Still, I put forward that sharing personal experiences – as capricious as they may seem – is a viable way to bridge the academy with the community. Meltzer and Kramer (Citation2016, 26) suggest that such research ‘could unpack how siblings with and without disabilities imagine their respective futures, both together and apart, within a context that may include … the changing nature of attitudes and policies towards disability’. I look forward to a new tenor of sibling stories someday.

Claiming sibling stories as cornerstones of research

We have not talked about ‘voice’ yet in this research project, even though it is the problematic at the crux of my inquiry. We will get there. For now, we are sharing our personal histories of disability activism that crack open other ethical and methodological dilemmas: how do we include voices we may not understand? Is anyone entitled to ‘give voice’, under what conditions, and for what purpose? These are the underlying questions behind those already asked: ‘Why are you here?’ and ‘How do you expect to talk with us?’
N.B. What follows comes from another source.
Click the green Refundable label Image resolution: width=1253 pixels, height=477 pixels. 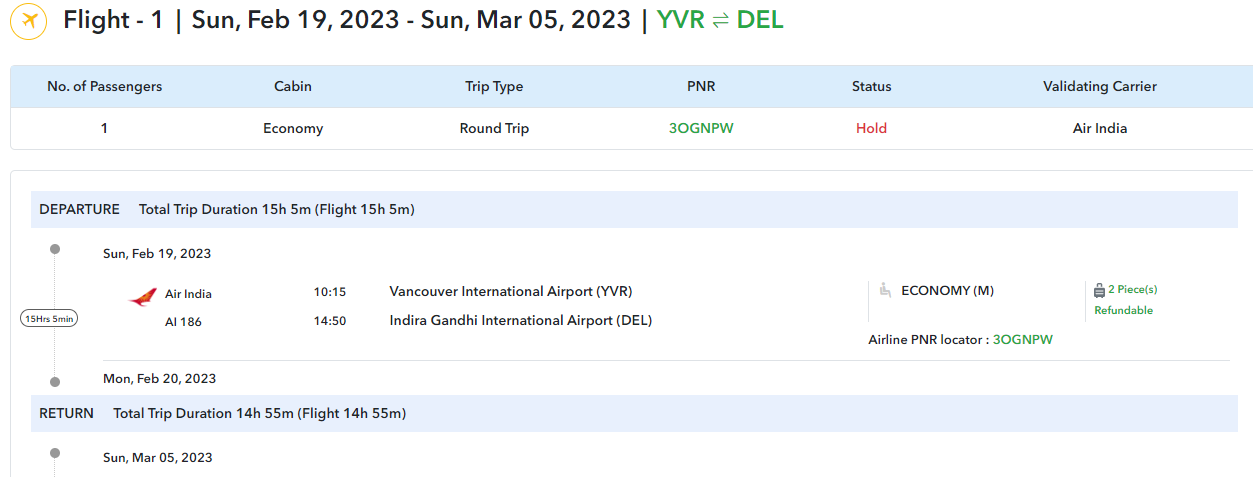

As Burghardt (Citation2015, 1071) says, ‘we are all formed within the stories of our families’. For this reason, sibling and other familial stories ought to be claimed as cornerstones of community-based disability research. These stories establish our positionality – imperfect as it may be – and bridge activism and the academy by emphasizing disability as a cultural phenomenon shaped, in part, by shared experience that is constantly at risk of pathologization. I never would have thought a childhood punch would pack so much weight. But here we are, outside the treehouse, on the verge of something better.

Acknowledgements

The author thanks Leah Dolmage and Margaret Oldfield who share sibling stories with me (outside of the aforementioned research). The author also wishes to acknowledge Kevin and younger sister, Emily, who has many stories of her own.

Disclosure statement

No potential conflict of interest was reported by the author.